For American readers, the best way to find out what will be entering the public domain is to go directly to the Wikipedia pages for the "1926 in literature"[1], "1926 in film"[2], etc.

[1]

https://en.wikipedia.org/wiki/1926_in_literature

[2]

https://en.wikipedia.org/wiki/1926_in_film

nbabitskiy wrote at 2021-12-03 00:01:05:

Are there any countries that enforce copyright as much as the US do? I have no idea when a book legally enters public domain in Russia, since any book I can think of is a couple clicks away. Literally anything: Nabokov, Rowling, etc

Edit: come to think of it, it's pretty universal. Libgen and bookfi are not exactly Russian. There's probably little difference whether a book is public domain unless you want to make a movie.

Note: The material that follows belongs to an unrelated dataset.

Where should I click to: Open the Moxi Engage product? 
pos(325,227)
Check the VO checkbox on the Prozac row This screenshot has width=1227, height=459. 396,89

duskwuff wrote at 2021-12-03 00:38:58:

> There's probably little difference whether a book is public domain unless you want to make a movie.

Or if you want to publish other works based on the book: a translation, a critical edition, a compilation, a graphic novel...

cpach wrote at 2021-12-03 01:09:55:

_“ Are there any countries that enforce copyright as much as the US do?”_

I’d say definitely yes. Most western countries are very similar in this regard.

InvertedRhodium wrote at 2021-12-03 03:05:54:

> Most western countries are very similar in this regard.

I suspect the Venn diagram of countries with similar copyright terms, and countries with trade agreements requiring them to have similar copyright terms, would overlap almost 100%.

aaron695 wrote at 2021-12-02 20:37:03:

Great even more reboots.

Can't _anyone_ have an original thought anymore?

Disney tells us Winnie the Poo is part of our culture, because the more of our culture they own the more money they get, so our response is to fight for these old shitty copyrights?

Not create a new book, or film, or interactive game. We can only copy and remake and sequel and reboot and Universe.

And people think when we get UBI people can sit around all day creating art.